### KUTIPAN DOKUMEN:
____________________
Di tengah hiruk-pikuk pemberantasan korupsi dan kejahatan ekonomi lainnya, satu momok yuridis terus menggelitik nurani keadilan kita: Tindak Pidana Pencucian Uang (TPPU). Lebih spesifik lagi, perdebatan mengenai statusnya sebagai stand-alone crime---kejahatan yang berdiri sendiri---kerap memicu diskursus panas, baik di ruang-ruang seminar akademis maupun di meja hijau pengadilan. Mari kita bedah dengan pisau analisis yang tajam, namun tetap dalam koridor profesionalisme dan kelugasan jurnalistik yang progresif.
Konsep TPPU sebagai stand-alone crime bukanlah isapan jempol belaka. Ia lahir dari kebutuhan mendesak untuk memutus mata rantai kejahatan yang semakin canggih, di mana para pelaku lihai menyamarkan hasil kejahatannya hingga sulit dilacak ke tindak pidana pokok (predikat). Undang-Undang Nomor 8 Tahun 2010 tentang Pencegahan dan Pemberantasan Tindak Pidana Pencucian Uang (UU TPPU) secara implisit maupun eksplisit memberikan landasan bagi penegak hukum untuk "mengejar uangnya" (follow the money) tanpa harus terlebih dahulu membuktikan secara tuntas tindak pidana asalnya.
Pasal krusial yang sering menjadi rujukan adalah Pasal 69 UU TPPU, yang berbunyi: "Untuk dapat dilakukan penyidikan, penuntutan, dan pemeriksaan di sidang pengadilan terhadap Tindak Pidana Pencucian Uang tidak wajib dibuktikan terlebih dahulu tindak pidana asalnya." Ayat ini, jika dibaca dengan kacamata progresif, adalah sebuah terobosan revolusioner. Ia memberikan amunisi bagi penyidik untuk tidak terjebak dalam pembuktian tindak pidana asal yang mungkin rumit, memakan waktu, atau bahkan pelakunya telah meninggal dunia atau tidak dapat dijangkau hukum.
Namun, di sinilah seringkali terjadi "turbulensi" pemahaman. Sebagian kalangan, mungkin dengan kekhawatiran akan potensi abuse of power atau penyimpangan dari asas legalitas yang ketat, berpendapat bahwa tanpa kejelasan tindak pidana asal, maka TPPU menjadi "hantu tanpa tubuh"---sebuah tuduhan yang mengawang tanpa dasar kejahatan konkret yang menghasilkan "uang haram" tersebut. Pertanyaannya, apakah benar penyidikan TPPU bisa dilakukan tanpa secuil pun indikasi tindak pidana asal?
____________________
### INSTRUKSI PENGERJAAN:
Lanjutkan tulisan tentang pencucian uang di atas, dimulai tepat setelah kalimat terakhirnya. Materi yang menyusul merupakan bahan tersendiri yang terpisah dari tulisan tentang pencucian uang di atas.

### MATERI:
____________________
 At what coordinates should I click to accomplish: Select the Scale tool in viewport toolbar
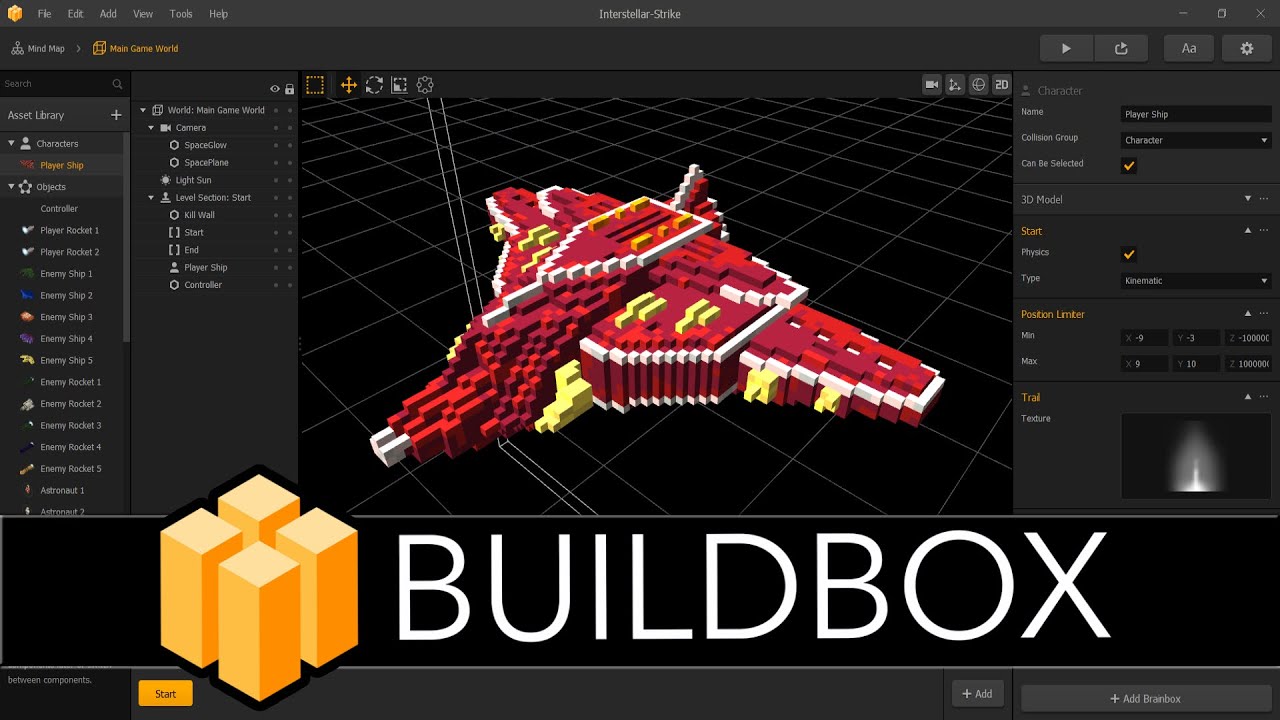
____________________
### HASIL PENGERJAAN:
Jawabannya adalah "ya, dengan catatan". Penyidikan TPPU memang dapat dimulai berdasarkan adanya transaksi keuangan mencurigakan atau profil kekayaan yang tidak wajar, yang patut diduga berasal dari hasil tindak pidana. PPATK (Pusat Pelaporan dan Analisis Transaksi Keuangan) kerap menjadi garda terdepan dalam memberikan "umpan lambung" berupa Laporan Hasil Analisis (LHA) kepada penyidik. Dalam tahap awal ini, jenis tindak pidana asalnya mungkin belum teridentifikasi secara spesifik, namun aroma "amis" dari harta tersebut sudah cukup untuk memicu alarm penyidikan TPPU. Penyidik kemudian bertugas untuk menelusuri dan mengumpulkan bukti bahwa harta tersebut memang berasal dari salah satu jenis tindak pidana yang disebut dalam Pasal 2 ayat (1) UU TPPU.
Jadi, bukan berarti penyidik bisa "asal tembak" tanpa dasar. Tetap harus ada dugaan logis dan bukti permulaan yang cukup bahwa harta tersebut merupakan hasil kejahatan. Fleksibilitas Pasal 69 UU TPPU dimaksudkan untuk efektivitas penindakan, bukan untuk kesewenang-wenangan. Bayangkan jika seorang pejabat publik dengan gaji resmi Rp 20 juta per bulan memiliki aset miliaran rupiah yang tidak bisa dipertanggungjawabkan asal-usulnya. Penyidik bisa langsung masuk melalui pintu TPPU, sembari terus mendalami potensi tindak pidana korupsi atau gratifikasi sebagai predikatnya. Di sini, pembuktian terbalik (omkering van het bewijslast) secara terbatas juga memainkan peran vital, di mana terdakwa dibebani untuk membuktikan bahwa hartanya diperoleh secara sah.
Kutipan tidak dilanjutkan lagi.